Annie B. Jennings used the wealth she had inherited to benefit the town of Fairfield. Jennings spent her early years in San Francisco, where her father had gone to make his fortune during the gold rush. The family returned to Fairfield in the 1860s, and soon became extraordinarily wealthy through an investment in the Rockfellers’ Standard Oil Company. They were able to live a life of leisure, divided between elaborate townhouses on New York’s Upper East Side and estates in Fairfield.

Jennings was instrumental in establishing and supporting a number of important community institutions, including the Fairfield Historical Society (now the Fairfield Museum) and the Fairfield Public Library. She donated land for the town’s first high school, as well as for the Birdcraft Sanctuary and the American Legion. She opened up the extensive gardens at her Fairfield estate (known as Sunnieholme) to the public, and she left the land now known as Jennings Beach to the town. She was organizing the town’s 300th anniversary celebration when she died. Her philanthropy as well as her social influence in town earned her the title “First Lady of Fairfield.”

Jennings was dedicated to preserving colonial and Revolutionary-era history, and was involved in the Mount Vernon Ladies Association, as well as in the local chapter of the Daughters of the American Revolution. In addition to her contributions to the Fairfield Historical Society, she collected items related to her distant ancestor Aaron Burr.

Although she had been opposed to woman suffrage, she was accustomed to having a voice in town affairs and politics, and exerted influence within the Republican Party.

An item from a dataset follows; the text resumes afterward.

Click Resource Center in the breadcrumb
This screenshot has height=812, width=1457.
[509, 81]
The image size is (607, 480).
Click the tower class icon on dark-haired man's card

She was active in efforts to repeal Prohibition during the 1930s, and served as a delegate to the convention ratifying its repeal.  

She did not attend college herself, but had a deep loyalty to Yale University. When she organized special parties to attend Yale football games and boat races, Sunnieholme would be decorated with Yale banners and goalposts. Before departing on a private railroad car to watch the race, lunch guests were entertained by a parrot trained to say “boola boola!” and offered ice cream shaped in a bulldog mold.